On February 4, 1974, members of the Symbionese Liberation Army kidnapped nineteen-year-old newspaper heiress Patricia Hearst from her Berkeley, California apartment. Desperate to find her, the police called physicist Russell Targ and Pat Price, a psychic retired police commissioner. As Price turned the pages of the police mug book filled with hundreds of photos, suddenly he pointed to one of them and announced, “That's the ringleader.” The man was Donald DeFreeze, who was indeed subsequently so identified. Price also described the type and location of the kidnap car, enabling the police to find it within minutes. That remarkable event is one reason Targ believes in ESP. Another occurred when his group made 0,000 by forecasting for nine weeks in a row the changes in the silver-commodity futures market
As a scientist, Targ demands proof. His experience is based on two decades of investigations at the Stanford Research Institute (SRI), which he cofounded with physicist Harold Puthoff in 1972. This twenty-million dollar program launched during the Cold War was supported by the CIA, NASA, the Defense Intelligence Agency, and Army and Air Force Intelligence. The experiments they conducted routinely presented results could have happened by chance less than once in a million. Targ describes four types of experiments:
1. Remote Viewing, in which a person describes places and events independent of space and time. For example, while in California Price drew to scale a Soviet weapons factory at Semipalitinsk with great accuracy later confirmed by Satellite photography. In another remote viewing, Targ accurately sketched an airport in San Andreas, Columbia himself.

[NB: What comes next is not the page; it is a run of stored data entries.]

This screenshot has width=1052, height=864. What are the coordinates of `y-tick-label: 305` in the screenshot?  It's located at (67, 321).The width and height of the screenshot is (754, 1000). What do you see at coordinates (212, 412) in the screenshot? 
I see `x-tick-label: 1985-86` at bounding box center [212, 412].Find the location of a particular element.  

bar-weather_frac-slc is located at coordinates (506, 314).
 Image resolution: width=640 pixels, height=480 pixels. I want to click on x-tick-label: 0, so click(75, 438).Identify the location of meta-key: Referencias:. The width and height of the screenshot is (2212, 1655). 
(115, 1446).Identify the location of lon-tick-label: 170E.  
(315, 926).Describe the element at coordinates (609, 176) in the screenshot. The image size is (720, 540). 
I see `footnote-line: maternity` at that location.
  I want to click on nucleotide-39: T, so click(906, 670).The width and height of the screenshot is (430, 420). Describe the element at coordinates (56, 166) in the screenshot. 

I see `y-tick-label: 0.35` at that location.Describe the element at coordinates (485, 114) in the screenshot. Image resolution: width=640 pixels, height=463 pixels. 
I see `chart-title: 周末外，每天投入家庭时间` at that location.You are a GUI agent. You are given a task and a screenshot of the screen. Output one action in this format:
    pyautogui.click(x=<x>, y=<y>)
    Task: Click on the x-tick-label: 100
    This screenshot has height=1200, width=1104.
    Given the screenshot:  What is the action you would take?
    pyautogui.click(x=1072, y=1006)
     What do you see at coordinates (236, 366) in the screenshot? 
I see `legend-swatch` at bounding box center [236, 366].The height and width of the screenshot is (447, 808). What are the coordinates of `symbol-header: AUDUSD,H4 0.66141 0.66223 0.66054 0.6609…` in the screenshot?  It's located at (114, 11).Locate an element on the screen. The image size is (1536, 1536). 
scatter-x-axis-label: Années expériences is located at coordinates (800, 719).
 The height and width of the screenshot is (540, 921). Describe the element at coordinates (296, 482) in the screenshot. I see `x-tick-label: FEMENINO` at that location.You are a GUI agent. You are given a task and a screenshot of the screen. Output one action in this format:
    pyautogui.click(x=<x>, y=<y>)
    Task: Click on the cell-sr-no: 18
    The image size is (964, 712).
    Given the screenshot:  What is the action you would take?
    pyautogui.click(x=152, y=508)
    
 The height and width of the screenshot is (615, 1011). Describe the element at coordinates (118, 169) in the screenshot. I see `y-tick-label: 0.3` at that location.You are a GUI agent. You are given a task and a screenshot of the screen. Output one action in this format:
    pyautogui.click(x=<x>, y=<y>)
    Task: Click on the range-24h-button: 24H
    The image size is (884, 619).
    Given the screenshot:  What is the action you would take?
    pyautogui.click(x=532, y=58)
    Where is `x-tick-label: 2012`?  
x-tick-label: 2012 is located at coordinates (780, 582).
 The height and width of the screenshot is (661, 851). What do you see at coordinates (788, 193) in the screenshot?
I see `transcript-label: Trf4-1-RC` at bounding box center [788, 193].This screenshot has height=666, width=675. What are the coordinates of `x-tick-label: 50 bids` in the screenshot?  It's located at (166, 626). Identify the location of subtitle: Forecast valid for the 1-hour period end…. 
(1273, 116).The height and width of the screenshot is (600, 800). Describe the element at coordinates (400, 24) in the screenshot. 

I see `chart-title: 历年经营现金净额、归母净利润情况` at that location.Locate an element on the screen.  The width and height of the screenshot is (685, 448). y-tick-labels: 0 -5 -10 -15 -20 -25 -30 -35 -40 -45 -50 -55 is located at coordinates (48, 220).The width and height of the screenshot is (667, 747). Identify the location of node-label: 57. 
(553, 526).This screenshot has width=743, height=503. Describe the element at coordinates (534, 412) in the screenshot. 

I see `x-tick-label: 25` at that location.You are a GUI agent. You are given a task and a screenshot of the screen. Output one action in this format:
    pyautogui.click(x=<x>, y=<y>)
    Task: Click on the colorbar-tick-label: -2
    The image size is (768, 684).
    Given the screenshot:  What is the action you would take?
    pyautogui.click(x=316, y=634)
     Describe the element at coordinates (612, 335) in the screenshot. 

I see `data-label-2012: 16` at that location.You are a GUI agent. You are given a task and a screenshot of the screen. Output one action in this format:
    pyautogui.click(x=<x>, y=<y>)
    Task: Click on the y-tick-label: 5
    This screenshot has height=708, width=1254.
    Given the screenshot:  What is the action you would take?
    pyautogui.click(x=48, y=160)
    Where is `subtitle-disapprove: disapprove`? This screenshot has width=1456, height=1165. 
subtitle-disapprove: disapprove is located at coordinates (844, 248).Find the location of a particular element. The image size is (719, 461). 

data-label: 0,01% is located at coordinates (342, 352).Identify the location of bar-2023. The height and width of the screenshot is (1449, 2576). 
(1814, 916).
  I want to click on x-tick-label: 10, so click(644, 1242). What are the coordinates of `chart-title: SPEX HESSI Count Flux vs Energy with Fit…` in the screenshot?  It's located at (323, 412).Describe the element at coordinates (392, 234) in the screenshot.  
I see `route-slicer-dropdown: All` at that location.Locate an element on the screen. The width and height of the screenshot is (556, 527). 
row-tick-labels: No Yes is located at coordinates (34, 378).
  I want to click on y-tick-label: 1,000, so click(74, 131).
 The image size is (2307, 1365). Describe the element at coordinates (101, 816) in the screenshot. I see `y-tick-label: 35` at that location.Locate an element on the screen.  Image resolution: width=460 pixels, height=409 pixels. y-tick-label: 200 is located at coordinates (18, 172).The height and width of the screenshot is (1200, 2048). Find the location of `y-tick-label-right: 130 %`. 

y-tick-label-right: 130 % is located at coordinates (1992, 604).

2. Distant Mental Influence, where the thoughts of the experimenter can positively or negatively affect the physiology (heart rate, skin resistance, etc.) of a distant person.
3. Whole field isolation, where someone in a state of sensory isolation accurately describes the visual experiences of someone else in another place
4. Precognition and retrocausality, showing that the future can affect the past. That is, the elephant you see on television in the morning can be the cause of your having dreamed about elephants the previous night.
Final chapters present evidence for survival after death; explain how ESP works based on the Buddhist/Hindu view of our selves as nonlocal, eternal awareness; discuss the ethics of exercising psychic abilities, and show us how to explore ESP ourselves. “I am convinced,” Targ says, “that most people can learn to move from their ordinary mind to one not obstructed by conventional barriers of space and time. Who would not want to try that?”